Integrate with PyTorch¶
PyTorch is a popular open source machine learning framework based on the Torch library, used for applications such as computer vision and natural language processing.
PyTorch enables fast, flexible experimentation and efficient production through a user-friendly front-end, distributed training, and ecosystem of tools and libraries.
Instrument PyTorch with Comet to start managing experiments, create dataset versions and track hyperparameters for faster and easier reproducibility and collaboration.
Note: If you are using Pytorch Tensorboard, see our Tensorboard Integration.
Note: This integration also supports PyTorch Distributed Data Parallel.
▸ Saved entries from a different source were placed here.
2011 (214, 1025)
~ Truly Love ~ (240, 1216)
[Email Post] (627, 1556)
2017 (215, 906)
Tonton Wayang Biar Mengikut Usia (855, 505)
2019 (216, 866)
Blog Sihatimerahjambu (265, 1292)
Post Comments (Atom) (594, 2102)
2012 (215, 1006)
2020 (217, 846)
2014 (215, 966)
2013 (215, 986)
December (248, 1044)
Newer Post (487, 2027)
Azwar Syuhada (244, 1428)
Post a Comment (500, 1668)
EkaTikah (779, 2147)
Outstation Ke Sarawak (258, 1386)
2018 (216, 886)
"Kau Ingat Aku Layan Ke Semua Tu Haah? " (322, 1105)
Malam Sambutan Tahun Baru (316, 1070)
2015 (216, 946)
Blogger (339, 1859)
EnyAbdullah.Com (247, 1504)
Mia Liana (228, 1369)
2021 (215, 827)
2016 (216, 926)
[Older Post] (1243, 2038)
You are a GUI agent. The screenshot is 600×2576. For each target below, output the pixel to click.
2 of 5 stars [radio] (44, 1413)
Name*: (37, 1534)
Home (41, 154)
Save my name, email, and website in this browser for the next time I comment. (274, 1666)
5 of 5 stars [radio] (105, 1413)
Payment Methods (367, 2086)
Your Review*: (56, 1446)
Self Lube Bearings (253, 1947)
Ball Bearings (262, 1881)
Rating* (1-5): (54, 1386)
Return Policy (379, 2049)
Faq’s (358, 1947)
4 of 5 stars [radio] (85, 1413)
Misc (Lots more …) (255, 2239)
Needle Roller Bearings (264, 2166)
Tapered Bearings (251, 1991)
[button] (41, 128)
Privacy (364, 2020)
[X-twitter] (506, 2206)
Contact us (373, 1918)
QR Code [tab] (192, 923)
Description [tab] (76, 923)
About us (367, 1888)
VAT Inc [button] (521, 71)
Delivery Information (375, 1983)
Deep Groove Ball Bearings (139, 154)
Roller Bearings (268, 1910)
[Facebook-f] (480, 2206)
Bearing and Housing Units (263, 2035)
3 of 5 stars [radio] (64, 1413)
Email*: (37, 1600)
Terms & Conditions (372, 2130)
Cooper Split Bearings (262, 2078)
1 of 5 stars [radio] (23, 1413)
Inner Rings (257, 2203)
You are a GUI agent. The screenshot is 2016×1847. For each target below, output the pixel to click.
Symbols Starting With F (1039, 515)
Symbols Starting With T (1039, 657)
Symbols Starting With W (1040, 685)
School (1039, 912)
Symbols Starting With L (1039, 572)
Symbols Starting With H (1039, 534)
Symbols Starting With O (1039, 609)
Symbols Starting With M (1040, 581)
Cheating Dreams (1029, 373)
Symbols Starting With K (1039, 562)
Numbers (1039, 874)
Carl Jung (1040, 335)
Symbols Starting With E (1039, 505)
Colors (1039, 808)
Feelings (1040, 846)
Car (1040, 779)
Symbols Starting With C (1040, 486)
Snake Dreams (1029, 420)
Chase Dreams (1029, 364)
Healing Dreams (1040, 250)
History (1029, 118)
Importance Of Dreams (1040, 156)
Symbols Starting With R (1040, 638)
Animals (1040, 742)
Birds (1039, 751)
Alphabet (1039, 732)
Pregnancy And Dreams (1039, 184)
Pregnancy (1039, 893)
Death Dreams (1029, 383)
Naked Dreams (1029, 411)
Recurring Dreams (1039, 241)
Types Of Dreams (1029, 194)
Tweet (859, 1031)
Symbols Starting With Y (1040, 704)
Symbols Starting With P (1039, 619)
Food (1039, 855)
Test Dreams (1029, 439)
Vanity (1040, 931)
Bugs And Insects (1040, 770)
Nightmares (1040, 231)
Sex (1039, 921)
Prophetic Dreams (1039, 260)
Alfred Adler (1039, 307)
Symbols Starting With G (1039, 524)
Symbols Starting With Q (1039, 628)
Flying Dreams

See below.
Start logging¶
Connect Comet to your existing code by adding in a simple Comet Experiment.
Add the following lines of code to your script or notebook:
import comet_ml
from comet_ml.integration.pytorch import watch
import torch
experiment = comet_ml.start()
# Your code here
model = get_model()
watch(model)
Note
There are other ways to configure Comet. See more here.
Log automatically¶
After an Experiment has been created, Comet automatically logs the following PyTorch items, by default, with no additional configuration:
- Model and graph description
- Training loss
You can easily turn the automatic logging on and off for any or all items. See Configure Comet for PyTorch for more details.
Note
Don't see what you need to log here? We have your back. You can manually log any kind of data to Comet using the Experiment object. For example, use experiment.log_image to log images, or experiment.log_audio to log audio.
End-to-end example¶
Following is a basic example of using Comet with PyTorch.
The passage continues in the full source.